◆ **Data to use**
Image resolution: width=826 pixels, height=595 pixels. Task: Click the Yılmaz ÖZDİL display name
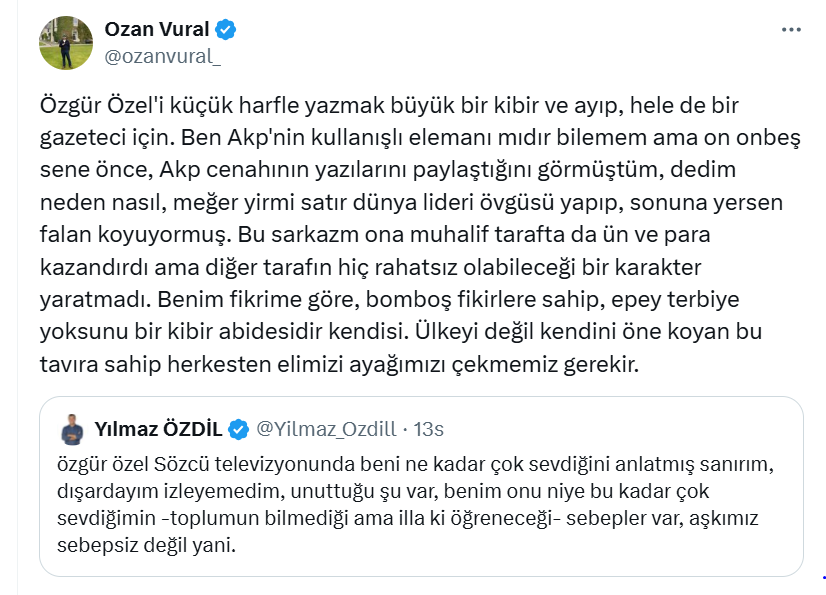(x=158, y=429)
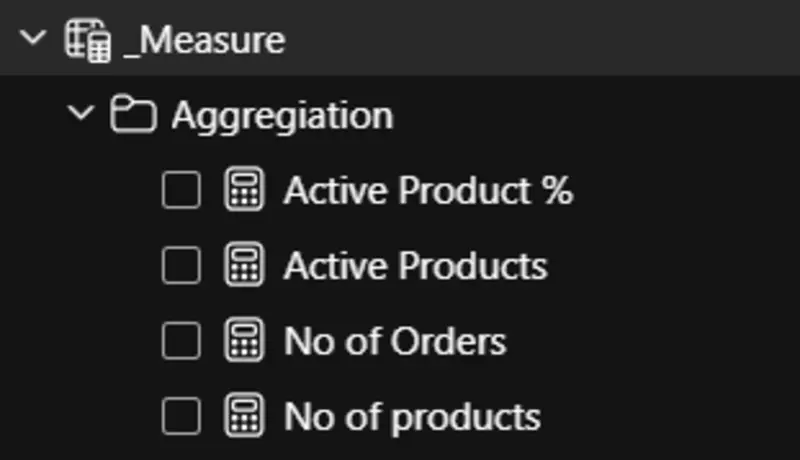Collapse the Aggregiation folder chevron
Viewport: 800px width, 460px height.
pyautogui.click(x=82, y=115)
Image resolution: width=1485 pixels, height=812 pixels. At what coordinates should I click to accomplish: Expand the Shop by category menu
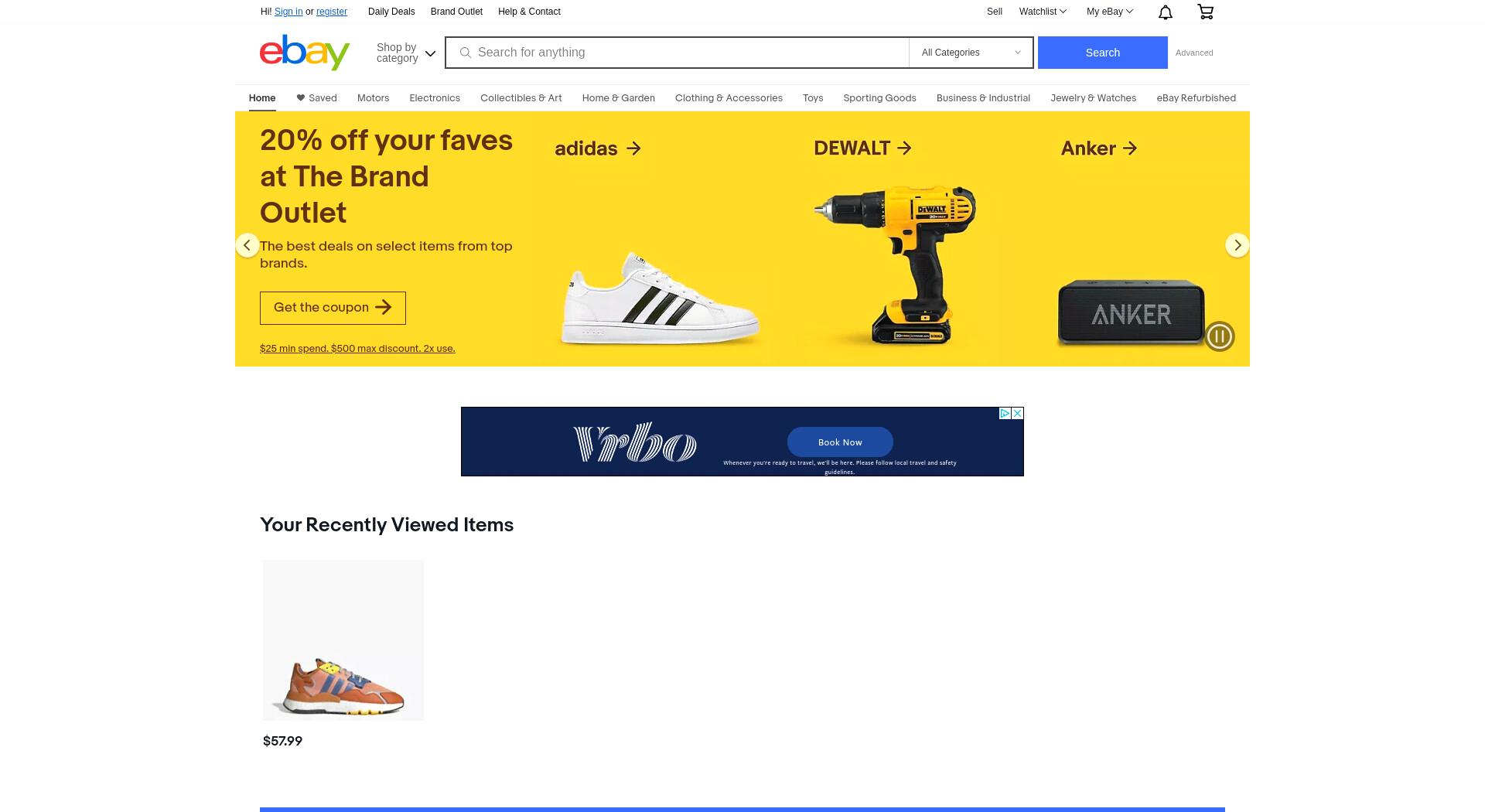(406, 53)
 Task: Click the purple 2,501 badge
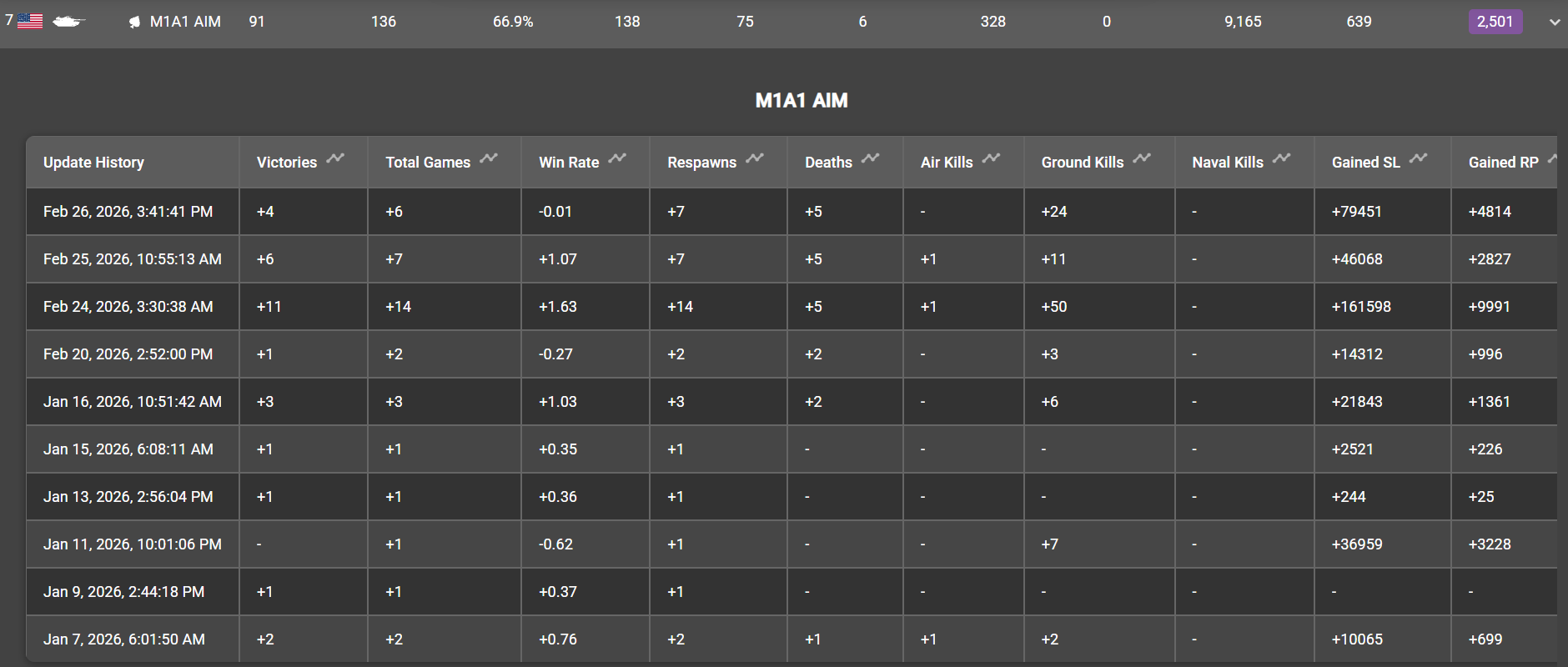(1495, 22)
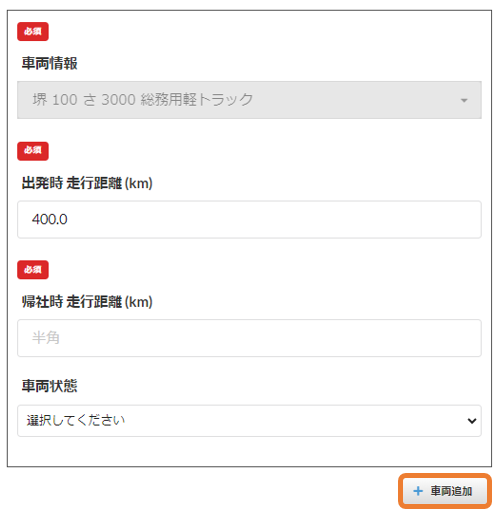Click the blue plus icon beside 車両追加
The height and width of the screenshot is (515, 497).
click(x=418, y=491)
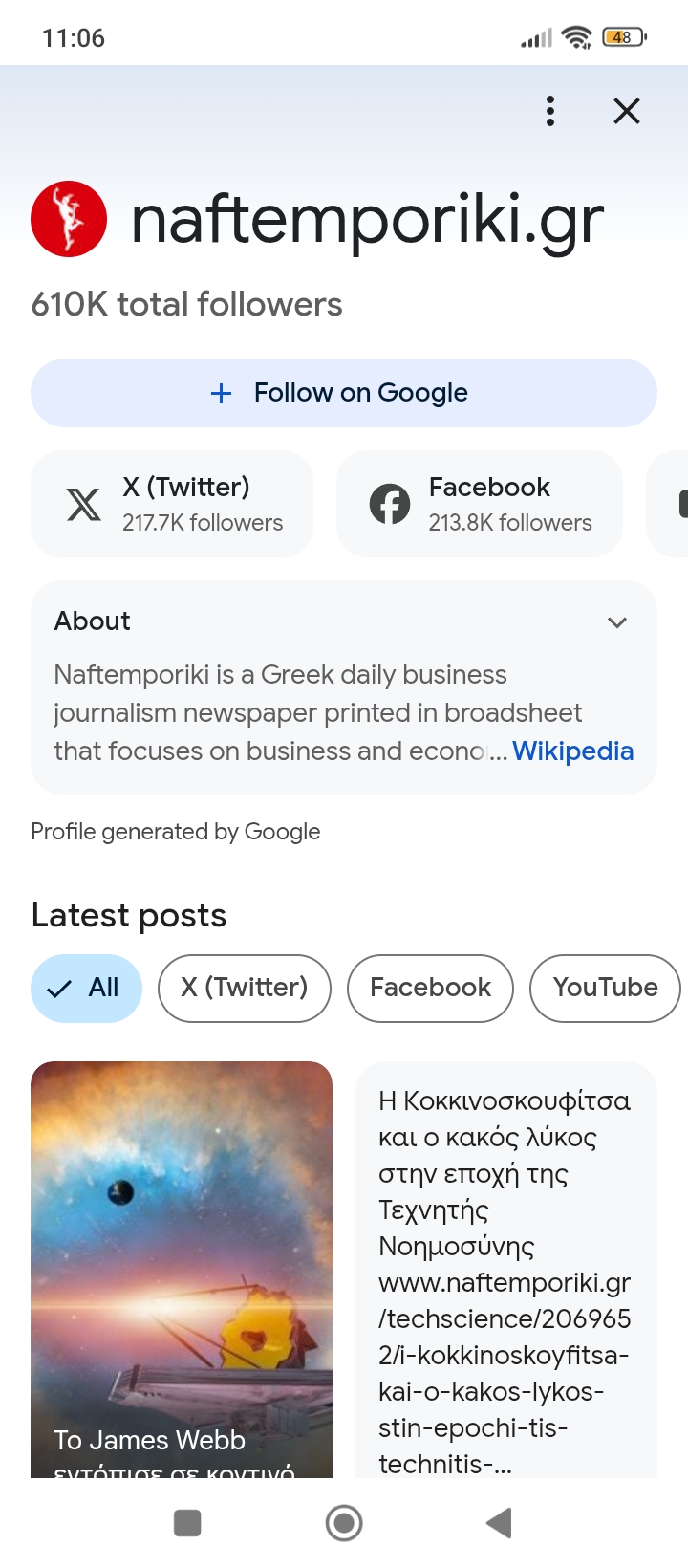This screenshot has height=1568, width=688.
Task: Tap the plus icon in Follow button
Action: (221, 393)
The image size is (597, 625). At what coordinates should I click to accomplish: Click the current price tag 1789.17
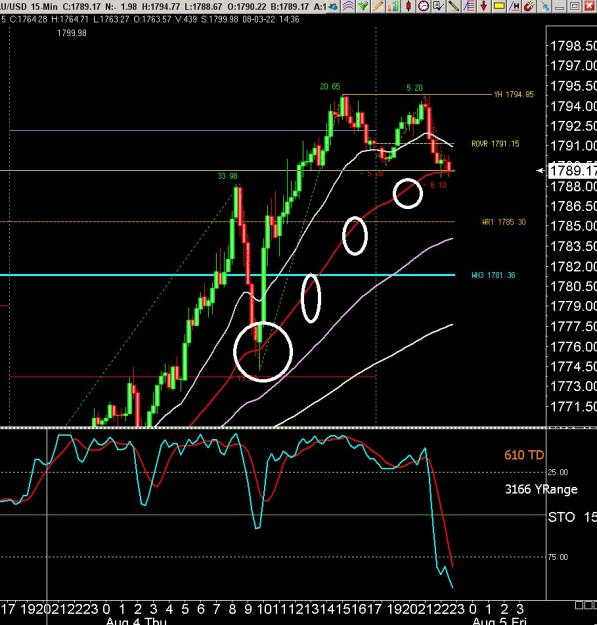tap(572, 171)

◆ **Task statement**
What is needed is an exact copy of the data, without any pictures.

◆ **Written solution**
Image resolution: width=826 pixels, height=595 pixels. Task: Click the Yılmaz ÖZDİL display name
(x=158, y=429)
Collapse the Aggregiation folder chevron
Viewport: 800px width, 460px height.
pyautogui.click(x=82, y=115)
Image resolution: width=1485 pixels, height=812 pixels. At what coordinates should I click to accomplish: Expand the Shop by category menu
(406, 53)
 Task: Click the purple 2,501 badge
(1495, 22)
Click the blue plus icon beside 車両追加
The height and width of the screenshot is (515, 497).
click(x=418, y=491)
This screenshot has height=1568, width=688.
Task: Tap the plus icon in Follow button
Action: (221, 393)
The image size is (597, 625). At what coordinates should I click to accomplish: Click the current price tag 1789.17
tap(572, 171)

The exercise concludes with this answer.